▸ **EXERCISE DESCRIPTION**
In the article on UK research spending, what share of GDP did the UK spend on research and development in 2018?

▸ **EXTRACT PROVIDED**

<<<<

It seems a lifetime ago, but it has been just a matter of weeks since the UK’s chancellor, Rishi Sunak, gave his first Budget, announcing a huge uplift in the money being pledged for research.
It was a widely welcomed move that has the potential to catapult the UK from a laggard among developed nations in terms of investment in research and development to the world’s top tier.
But could the speed with which the coronavirus crisis is engulfing Europe and North America already be casting doubt on the ability of the UK, and other countries, to maintain such levels of ambition for research spending?
Figures from the Organisation for Economic Cooperation and Development give a flavour of how the UK’s planned boost would have changed the landscape in the absence of any disruption from the pandemic.
In 2018, according to the OECD statistics, the UK’s gross expenditure on research and development (GERD) − which includes spending by businesses, non-profits and others − was 1.71 per cent of GDP, well below the group’s average of 2.4 per cent (which is the UK government’s eventual target) and the European Union’s 2 per cent. Meanwhile, well ahead of these averages were countries including South Korea (4.5 per cent), Sweden (3.3 per cent), Germany (3.1 per cent) and the US (2.8 per cent).
Public and private research spending before the pandemic
The UK’s Budget pledge to boost public expenditure on research to £22 billion by 2024-25 looked set to radically alter its position.
According to the documents from the Budget, such a figure would push government expenditure on research to 0.8 per cent of GDP (latest OECD data, for 2016, show the UK was at about 0.4 per cent), “placing the UK among the top quarter of OECD nations – ahead of the USA, Japan, France and China” in terms of government investment.
It could quite conceivably also push the country beyond the 2.4 per cent marker for overall research spending, although this would very much depend on how the government’s boost leverages investment from elsewhere, particularly the private sector.
For instance, nations such as the US, Germany and South Korea have their already higher public investment topped up significantly by the private sector. In 2016 (the latest year with comprehensive data), business-financed GERD was 3 per cent of GDP in South Korea, 1.9 per cent in Germany and 1.7 per cent in the US. Meanwhile, in the UK it was 0.9 per cent.
Projections from the UK’s Campaign for Science and Engineering (CaSE) suggest that even with the previous Conservative election manifesto pledge to increase research spending to £18 billion, an additional £6 billion in private spending would have been leveraged by 2024-25. Therefore, the government’s latest announcement that it was aiming for £22 billion rather than £18 billion could be so transformative that the UK easily exceeds 2.4 per cent overall, and well before the original plan to do this by 2027.
Sarah Main, CaSE executive director, said that this was partly because the planned uplift sent a major signal to private companies.
When deciding whether to invest, “research-intensive companies large and small are looking…for the strength of the science base, the quality of the talent pool, but they’re also looking for the intentions of government”, she said. “These kinds of long-term, forward-thinking, bold plans…are a really powerful signal.”
However, this is where concerns about the Covid-19 outbreak and its effect on economies across the globe start to look like a major caveat, both in terms of government spending and private investment.
Simon Marginson, professor of higher education at the University of Oxford, said there was a “real danger” that the crisis could completely change the environment around the UK’s plans and those of other countries too.

>>>>

▸ **SUPPLIED MATERIAL**
<<<<

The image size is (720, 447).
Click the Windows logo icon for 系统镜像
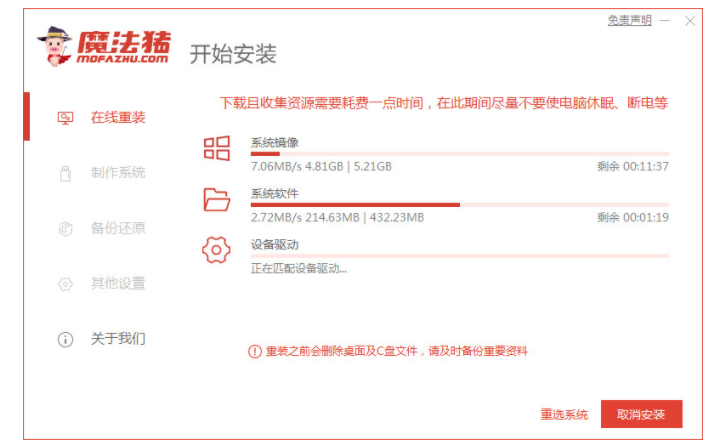coord(216,149)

>>>>

▸ **EXPECTED ANSWER**
1.71 percent of GDP